• What the exercise asks:
This task is to restate all of the entries exactly.

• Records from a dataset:
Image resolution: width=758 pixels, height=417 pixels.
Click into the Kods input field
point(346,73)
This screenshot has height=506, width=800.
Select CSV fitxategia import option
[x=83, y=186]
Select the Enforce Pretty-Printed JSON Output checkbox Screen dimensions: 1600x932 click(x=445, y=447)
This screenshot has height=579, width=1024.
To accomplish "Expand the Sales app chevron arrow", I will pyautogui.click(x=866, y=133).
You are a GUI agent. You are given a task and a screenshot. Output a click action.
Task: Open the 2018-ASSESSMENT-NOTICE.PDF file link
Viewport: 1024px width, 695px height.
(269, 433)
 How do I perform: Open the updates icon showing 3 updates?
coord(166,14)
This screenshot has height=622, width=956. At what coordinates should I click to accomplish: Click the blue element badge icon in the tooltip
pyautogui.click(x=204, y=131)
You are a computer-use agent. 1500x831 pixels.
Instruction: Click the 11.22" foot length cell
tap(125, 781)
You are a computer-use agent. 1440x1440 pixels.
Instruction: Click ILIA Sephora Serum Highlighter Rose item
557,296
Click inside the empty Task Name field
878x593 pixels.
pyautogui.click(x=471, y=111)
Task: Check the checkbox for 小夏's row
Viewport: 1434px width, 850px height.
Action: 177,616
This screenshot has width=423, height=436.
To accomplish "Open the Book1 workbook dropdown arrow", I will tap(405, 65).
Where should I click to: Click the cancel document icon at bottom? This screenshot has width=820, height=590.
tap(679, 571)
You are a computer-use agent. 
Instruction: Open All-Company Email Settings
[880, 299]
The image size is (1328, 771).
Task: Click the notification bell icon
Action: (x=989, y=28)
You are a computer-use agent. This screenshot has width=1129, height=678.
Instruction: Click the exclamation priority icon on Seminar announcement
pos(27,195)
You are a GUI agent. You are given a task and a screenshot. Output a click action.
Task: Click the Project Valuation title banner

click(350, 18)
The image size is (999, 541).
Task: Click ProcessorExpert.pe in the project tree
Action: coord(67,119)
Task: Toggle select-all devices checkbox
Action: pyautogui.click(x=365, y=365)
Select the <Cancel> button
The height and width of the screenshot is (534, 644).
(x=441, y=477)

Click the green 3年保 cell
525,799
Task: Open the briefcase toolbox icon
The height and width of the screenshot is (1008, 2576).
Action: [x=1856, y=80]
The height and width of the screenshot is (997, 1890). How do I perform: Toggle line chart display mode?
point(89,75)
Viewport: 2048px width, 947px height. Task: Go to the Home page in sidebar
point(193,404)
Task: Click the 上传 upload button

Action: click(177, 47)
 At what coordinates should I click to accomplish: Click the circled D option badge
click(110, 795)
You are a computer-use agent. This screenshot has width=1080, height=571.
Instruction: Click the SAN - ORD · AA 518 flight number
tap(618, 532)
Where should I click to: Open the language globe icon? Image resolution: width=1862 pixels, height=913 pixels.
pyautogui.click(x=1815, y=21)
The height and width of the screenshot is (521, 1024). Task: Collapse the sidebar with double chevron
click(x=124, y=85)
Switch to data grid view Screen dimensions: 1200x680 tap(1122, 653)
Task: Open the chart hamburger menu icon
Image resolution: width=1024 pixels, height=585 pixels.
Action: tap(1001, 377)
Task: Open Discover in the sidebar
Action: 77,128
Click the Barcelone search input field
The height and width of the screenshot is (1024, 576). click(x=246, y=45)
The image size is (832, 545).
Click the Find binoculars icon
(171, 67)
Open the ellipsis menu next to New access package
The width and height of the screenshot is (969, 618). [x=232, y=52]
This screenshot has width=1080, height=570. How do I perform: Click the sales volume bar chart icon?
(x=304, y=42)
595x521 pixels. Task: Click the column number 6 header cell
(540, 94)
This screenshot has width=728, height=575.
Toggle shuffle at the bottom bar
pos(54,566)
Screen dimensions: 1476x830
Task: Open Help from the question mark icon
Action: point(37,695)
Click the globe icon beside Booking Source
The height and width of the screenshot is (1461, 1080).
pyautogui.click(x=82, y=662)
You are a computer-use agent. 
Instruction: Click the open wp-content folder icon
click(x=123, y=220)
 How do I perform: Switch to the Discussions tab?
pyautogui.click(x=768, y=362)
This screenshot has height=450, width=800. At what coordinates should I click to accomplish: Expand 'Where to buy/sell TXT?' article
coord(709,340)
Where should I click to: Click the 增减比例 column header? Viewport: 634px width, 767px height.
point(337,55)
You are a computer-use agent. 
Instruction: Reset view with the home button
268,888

• Response below:
Image resolution: width=758 pixels, height=417 pixels.
Click into the Kods input field
point(346,73)
This screenshot has height=506, width=800.
Select CSV fitxategia import option
[x=83, y=186]
Select the Enforce Pretty-Printed JSON Output checkbox Screen dimensions: 1600x932 click(x=445, y=447)
This screenshot has height=579, width=1024.
To accomplish "Expand the Sales app chevron arrow", I will pyautogui.click(x=866, y=133).
You are a GUI agent. You are given a task and a screenshot. Output a click action.
Task: Open the 2018-ASSESSMENT-NOTICE.PDF file link
Viewport: 1024px width, 695px height.
(269, 433)
 How do I perform: Open the updates icon showing 3 updates?
coord(166,14)
This screenshot has height=622, width=956. At what coordinates should I click to accomplish: Click the blue element badge icon in the tooltip
pyautogui.click(x=204, y=131)
You are a computer-use agent. 1500x831 pixels.
Instruction: Click the 11.22" foot length cell
tap(125, 781)
You are a computer-use agent. 1440x1440 pixels.
Instruction: Click ILIA Sephora Serum Highlighter Rose item
557,296
Click inside the empty Task Name field
878x593 pixels.
pyautogui.click(x=471, y=111)
Task: Check the checkbox for 小夏's row
Viewport: 1434px width, 850px height.
Action: 177,616
This screenshot has width=423, height=436.
To accomplish "Open the Book1 workbook dropdown arrow", I will tap(405, 65).
Where should I click to: Click the cancel document icon at bottom? This screenshot has width=820, height=590.
tap(679, 571)
You are a computer-use agent. 
Instruction: Open All-Company Email Settings
[880, 299]
The image size is (1328, 771).
Task: Click the notification bell icon
Action: (x=989, y=28)
You are a computer-use agent. This screenshot has width=1129, height=678.
Instruction: Click the exclamation priority icon on Seminar announcement
pos(27,195)
You are a GUI agent. You are given a task and a screenshot. Output a click action.
Task: Click the Project Valuation title banner

click(350, 18)
The image size is (999, 541).
Task: Click ProcessorExpert.pe in the project tree
Action: coord(67,119)
Task: Toggle select-all devices checkbox
Action: pyautogui.click(x=365, y=365)
Select the <Cancel> button
The height and width of the screenshot is (534, 644).
(x=441, y=477)

Click the green 3年保 cell
525,799
Task: Open the briefcase toolbox icon
The height and width of the screenshot is (1008, 2576).
Action: [x=1856, y=80]
The height and width of the screenshot is (997, 1890). How do I perform: Toggle line chart display mode?
point(89,75)
Viewport: 2048px width, 947px height. Task: Go to the Home page in sidebar
point(193,404)
Task: Click the 上传 upload button

Action: click(177, 47)
 At what coordinates should I click to accomplish: Click the circled D option badge
click(110, 795)
You are a computer-use agent. This screenshot has width=1080, height=571.
Instruction: Click the SAN - ORD · AA 518 flight number
tap(618, 532)
Where should I click to: Open the language globe icon? Image resolution: width=1862 pixels, height=913 pixels.
pyautogui.click(x=1815, y=21)
The height and width of the screenshot is (521, 1024). Task: Collapse the sidebar with double chevron
click(x=124, y=85)
Switch to data grid view Screen dimensions: 1200x680 tap(1122, 653)
Task: Open the chart hamburger menu icon
Image resolution: width=1024 pixels, height=585 pixels.
Action: tap(1001, 377)
Task: Open Discover in the sidebar
Action: 77,128
Click the Barcelone search input field
The height and width of the screenshot is (1024, 576). click(x=246, y=45)
The image size is (832, 545).
Click the Find binoculars icon
(171, 67)
Open the ellipsis menu next to New access package
The width and height of the screenshot is (969, 618). [x=232, y=52]
This screenshot has width=1080, height=570. How do I perform: Click the sales volume bar chart icon?
(x=304, y=42)
595x521 pixels. Task: Click the column number 6 header cell
(540, 94)
This screenshot has width=728, height=575.
Toggle shuffle at the bottom bar
pos(54,566)
Screen dimensions: 1476x830
Task: Open Help from the question mark icon
Action: point(37,695)
Click the globe icon beside Booking Source
The height and width of the screenshot is (1461, 1080).
pyautogui.click(x=82, y=662)
You are a computer-use agent. 
Instruction: Click the open wp-content folder icon
click(x=123, y=220)
 How do I perform: Switch to the Discussions tab?
pyautogui.click(x=768, y=362)
This screenshot has height=450, width=800. At what coordinates should I click to accomplish: Expand 'Where to buy/sell TXT?' article
coord(709,340)
Where should I click to: Click the 增减比例 column header? Viewport: 634px width, 767px height.
point(337,55)
You are a computer-use agent. 
Instruction: Reset view with the home button
268,888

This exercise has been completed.